**Required task**
Count the lines in the records below that contain the string "what", treating uppercase and lowercase as different. Reply with the number only.

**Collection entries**
[START]

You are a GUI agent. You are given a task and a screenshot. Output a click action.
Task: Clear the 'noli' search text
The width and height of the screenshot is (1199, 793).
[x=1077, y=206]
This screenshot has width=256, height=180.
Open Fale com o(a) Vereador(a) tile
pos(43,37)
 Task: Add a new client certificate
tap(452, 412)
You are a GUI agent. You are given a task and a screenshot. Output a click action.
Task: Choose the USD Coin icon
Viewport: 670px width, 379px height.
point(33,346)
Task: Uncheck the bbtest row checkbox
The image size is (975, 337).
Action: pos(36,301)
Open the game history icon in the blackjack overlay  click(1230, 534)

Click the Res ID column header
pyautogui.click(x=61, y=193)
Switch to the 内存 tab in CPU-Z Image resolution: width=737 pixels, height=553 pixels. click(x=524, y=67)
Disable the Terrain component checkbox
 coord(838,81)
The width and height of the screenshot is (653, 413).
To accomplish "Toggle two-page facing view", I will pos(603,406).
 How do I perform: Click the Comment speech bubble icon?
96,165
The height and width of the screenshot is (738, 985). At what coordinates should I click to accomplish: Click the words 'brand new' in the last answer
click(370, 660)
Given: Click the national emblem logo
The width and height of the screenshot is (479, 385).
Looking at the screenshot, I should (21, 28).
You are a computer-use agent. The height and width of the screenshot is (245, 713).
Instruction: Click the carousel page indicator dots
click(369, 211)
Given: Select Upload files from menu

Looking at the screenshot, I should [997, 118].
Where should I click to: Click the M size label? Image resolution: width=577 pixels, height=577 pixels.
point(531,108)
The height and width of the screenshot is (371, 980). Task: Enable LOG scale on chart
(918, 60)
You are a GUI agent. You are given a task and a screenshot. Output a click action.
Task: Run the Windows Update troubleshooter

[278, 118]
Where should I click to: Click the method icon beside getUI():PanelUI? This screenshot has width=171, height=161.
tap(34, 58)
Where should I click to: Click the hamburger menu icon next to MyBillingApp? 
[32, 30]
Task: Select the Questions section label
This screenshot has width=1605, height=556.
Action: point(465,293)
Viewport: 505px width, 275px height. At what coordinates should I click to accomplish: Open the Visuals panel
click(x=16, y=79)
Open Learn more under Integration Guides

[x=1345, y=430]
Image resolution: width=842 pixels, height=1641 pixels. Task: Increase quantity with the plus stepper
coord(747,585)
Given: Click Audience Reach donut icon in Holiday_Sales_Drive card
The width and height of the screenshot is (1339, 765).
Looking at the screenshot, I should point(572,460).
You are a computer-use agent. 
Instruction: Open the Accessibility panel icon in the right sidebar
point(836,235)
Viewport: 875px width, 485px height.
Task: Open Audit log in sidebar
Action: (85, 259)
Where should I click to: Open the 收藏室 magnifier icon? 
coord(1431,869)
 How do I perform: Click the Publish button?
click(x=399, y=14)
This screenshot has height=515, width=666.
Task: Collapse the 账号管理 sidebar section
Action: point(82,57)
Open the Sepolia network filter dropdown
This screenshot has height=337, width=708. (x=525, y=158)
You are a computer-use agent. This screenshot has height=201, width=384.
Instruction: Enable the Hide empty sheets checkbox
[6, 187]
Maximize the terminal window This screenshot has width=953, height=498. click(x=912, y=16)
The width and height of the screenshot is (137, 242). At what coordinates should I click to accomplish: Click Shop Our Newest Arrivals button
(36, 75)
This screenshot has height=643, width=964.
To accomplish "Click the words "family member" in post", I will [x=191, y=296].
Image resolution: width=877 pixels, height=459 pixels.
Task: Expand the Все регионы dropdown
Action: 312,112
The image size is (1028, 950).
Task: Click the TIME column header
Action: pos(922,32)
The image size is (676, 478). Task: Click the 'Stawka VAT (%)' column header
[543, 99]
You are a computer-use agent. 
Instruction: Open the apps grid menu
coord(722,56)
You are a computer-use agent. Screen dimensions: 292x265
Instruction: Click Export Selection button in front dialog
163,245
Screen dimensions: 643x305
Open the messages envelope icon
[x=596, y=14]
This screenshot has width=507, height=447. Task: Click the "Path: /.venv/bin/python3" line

[END]

**Solution below**
3